What to work on
Give exactly the lines from the one that contains "560x449 pixels." through the end of the entries below, both included; the pictures stay out.

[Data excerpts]
###

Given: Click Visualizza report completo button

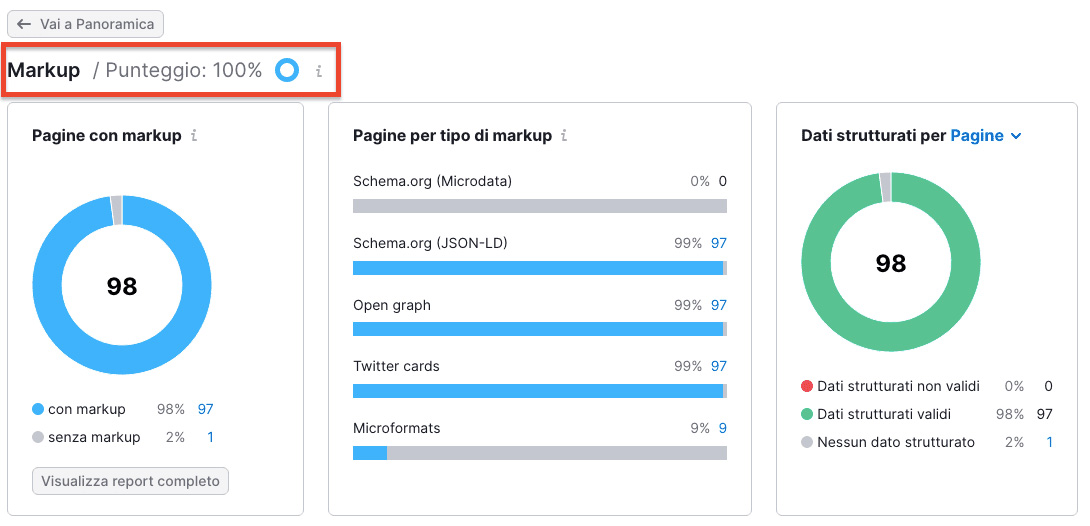Looking at the screenshot, I should [x=131, y=481].
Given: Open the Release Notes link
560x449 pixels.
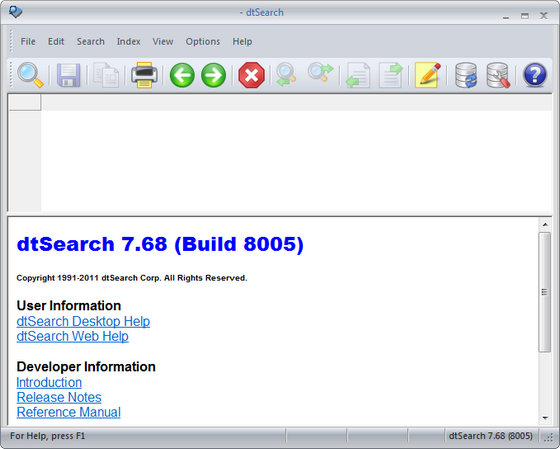Looking at the screenshot, I should (x=59, y=397).
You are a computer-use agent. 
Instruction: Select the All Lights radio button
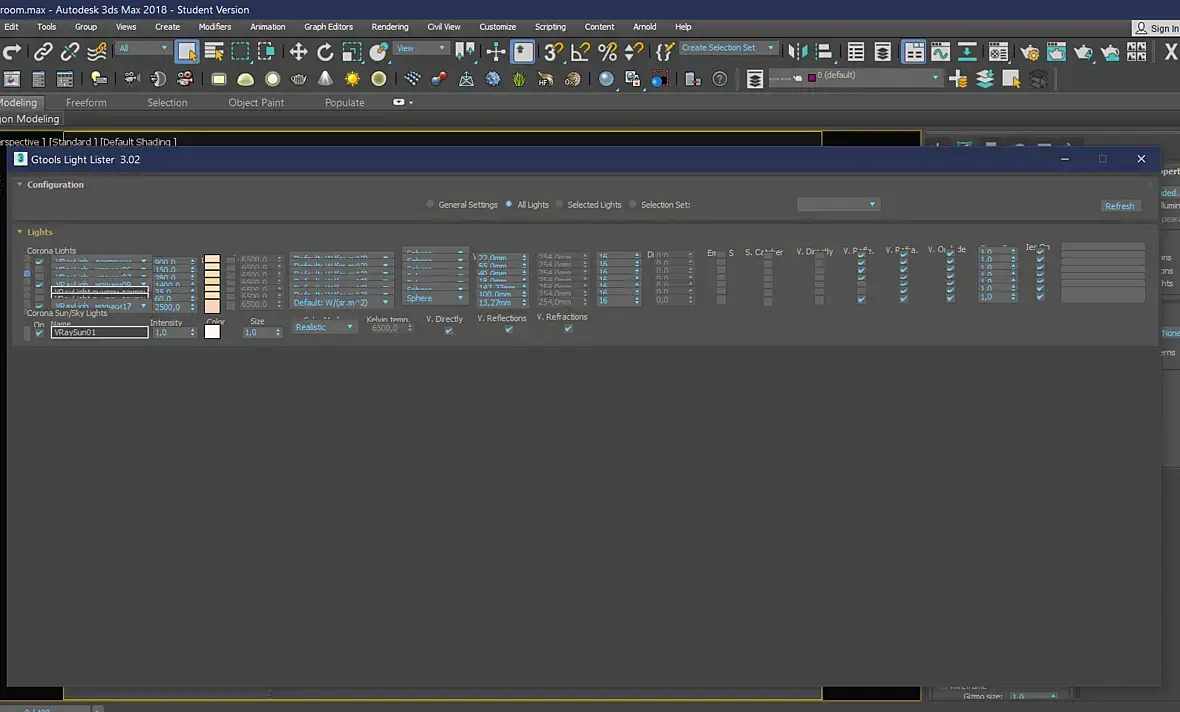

###

Written response
560x449 pixels.
Looking at the screenshot, I should (x=59, y=397).
You are a computer-use agent. 
Instruction: Select the All Lights radio button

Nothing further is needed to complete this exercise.